Tag Archives: Northern California

7/28/2011 News Hawk: Southern California Water Leaders Challenged To Help Create a Groundwater Storage Plan

Southern California Water Leaders Challenged To Help Create a Groundwater Storage Plan By Mike Adams on Jul 28 2011 “We want to know what you want so the plan is done in the best interests of the end user, the water consumer.” Those were the words of Central Basin Municipal Water District General Manager Art Aguilar to a packed room of water industry, community and city leaders about the Central Basin Groundwater Storage Plan that Central Basin is preparing this year. The plan will address the ecological and financial impact of managing the groundwater basin that extends approximately 270 square miles within the Los Angeles coastal plain and is the primary source of water for more than 2.5 million residents in the region.

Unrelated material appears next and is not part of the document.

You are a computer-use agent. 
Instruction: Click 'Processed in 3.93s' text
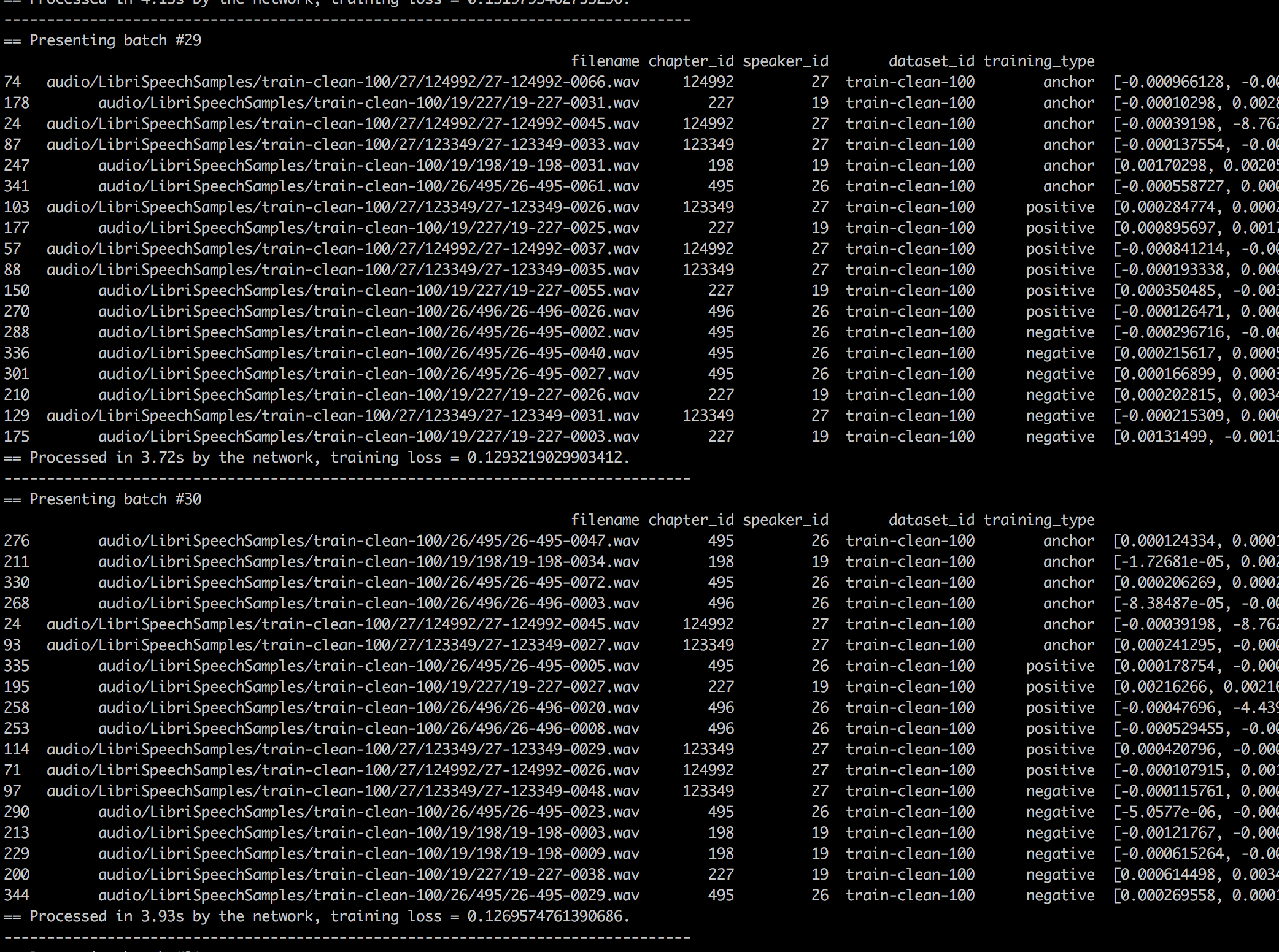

In Southern California, water management is a huge issue. About half of the water comes from the area and is stored underground. The rest is imported from the Colorado River and Northern California or is recycled water that is used for specific uses, like irrigating golf courses. Protecting the vital public resource of water is a very important responsibility and it’s a responsibility that Central Basin says is theirs.

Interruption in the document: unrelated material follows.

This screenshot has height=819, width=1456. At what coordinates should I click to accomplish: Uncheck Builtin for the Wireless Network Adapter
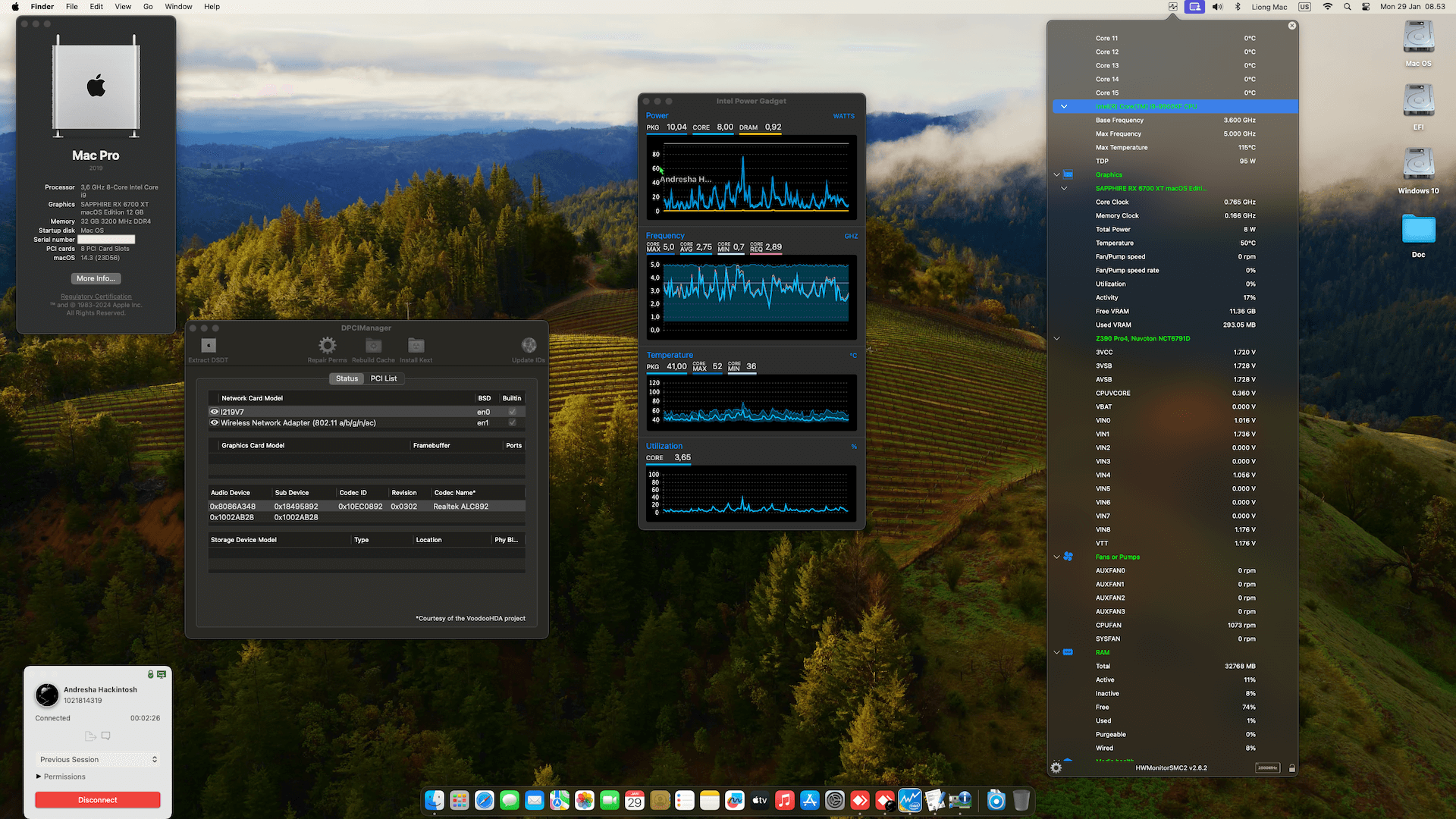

“We have a statutory right and a civic obligation to create this plan with input from all our partners. We have been emphatic in saying give us the input and we’ll develop the plan from that input,” Aguilar stated.

Many questions from the audience were about specific elements of the plan, and Central Basin officials repeated Aguilar’s theme. The specific elements need to be developed with the stakeholders, including those attending today’s meeting.

“We will continue to have these meetings out in the public where everyone can participate. We have seen the negative effectives of what backroom deals and secrecy can do to a process like this, and we are absolutely committed to keeping this process transparent,” Aguilar told Newshawks Review after the meeting.

The meeting today was scheduled after Central Basin filed what is called a Notice of Preparation for a Program Environmental Impact Report (EIR) about the Groundwater Management plan. The NOP has been revised to include a longer project description; a change that Central Basin staff says was made in response to stakeholder feedback received in February. Central Basin’s plan is the first of its kind that will have an EIR of the Central Groundwater Basin, and as such will be the first plan to have an environmental analysis the basin.

The management of groundwater storage is a critical element in assuring that there is a future reliability of drinkable water to the 2.5 million residents Central Basin serves.

The Plan’s objectives are to protect the supply, maximize storage within the Basin, to protect local decision-making authority and local water rights as well as improving the reliability of supply during drought or emergencies.

One audience member asked why Central Basin was preparing a plan and the Southern California Water Replenishment District had already submitted a plan, which was rejected in Los Angeles courts.

Aguilar repeated that Central Basin has the statutory authority to create a storage plan and manage groundwater, and that it intends to do just that.

The current public comment period for the Program Environmental Impact Report will last until August 20th. Central Basin then said it will publish the draft report which will be reviewed by the public for 45 days and will include public meetings as part of that review process.

Central Basin said it expects the final report will be ready by December at which time it will hold public hearing with an anticipated approval of the Plan set for the first quarter of 2012.

“We have been and will continue to conduct an inclusive process where all of our stakeholders will be able to participate. The only way that the process will not be inclusive is if people choose not to participate,” Aguilar told the group.

Central Basin Water Resources Manager David Hill, who moderated today’s meeting, reminded the water managers and city officials of the importance of creating a plan that works for the residents of the region.

“To keep our region economically viable we have to do an even better job of conserving and having access to water. The Groundwater Storage Plan will address those issues in a very important and comprehensive way,” he said.